Dubious sales techniques
Six hundred copies of the monumental work were printed. Of these, 598 were sold by subscription by an Amsterdam door-to-door salesman, Salomon van Raalte, who worked for Bohn. In view of the price of the book, sixty guilders for a copy made with ordinary paper and 120 guilders for a copy made with Japanese paper, this is quite an achievement. It should be mentioned, however, that Van Raalte used a number of extremely dubious sales techniques. Under current legislation on door-to-door sales he would have been reprimanded regularly.
Book bindings
On many of the preserved copies the binding is missing, or they never had a binding. The work originally appeared in separate instalments in blue-grey paper folders designed by Derkinderen, all with an imprint (of the Amsterdam cog), initially in ochre, but dark green in the later editions. After the completion of the last instalment the binding was done by bindery Elias P. van Bommel in Amsterdam.

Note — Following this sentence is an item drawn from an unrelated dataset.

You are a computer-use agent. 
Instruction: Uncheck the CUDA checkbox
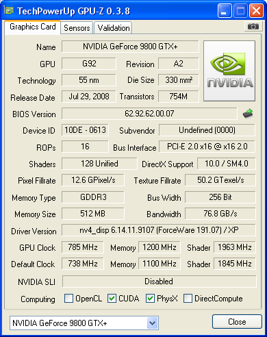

The subscribers who had decided to have the volumes bound could choose between a number of more or less expensive variants: the simplest version came in unbleached linen with an imprint in greyish-green, described in the prospectus as 'material of grey batik'. The Utrecht University Library copy is in a binding of this type. For the luxury edition a choice was available between white calfskin, white pigskin and parchment. The front board of each of the volumes of this work, which was of such importance to the revival of interest in Dutch books, again shows the Amsterdam cog, while Gijsbrecht van Aemstel's castle features on the back board.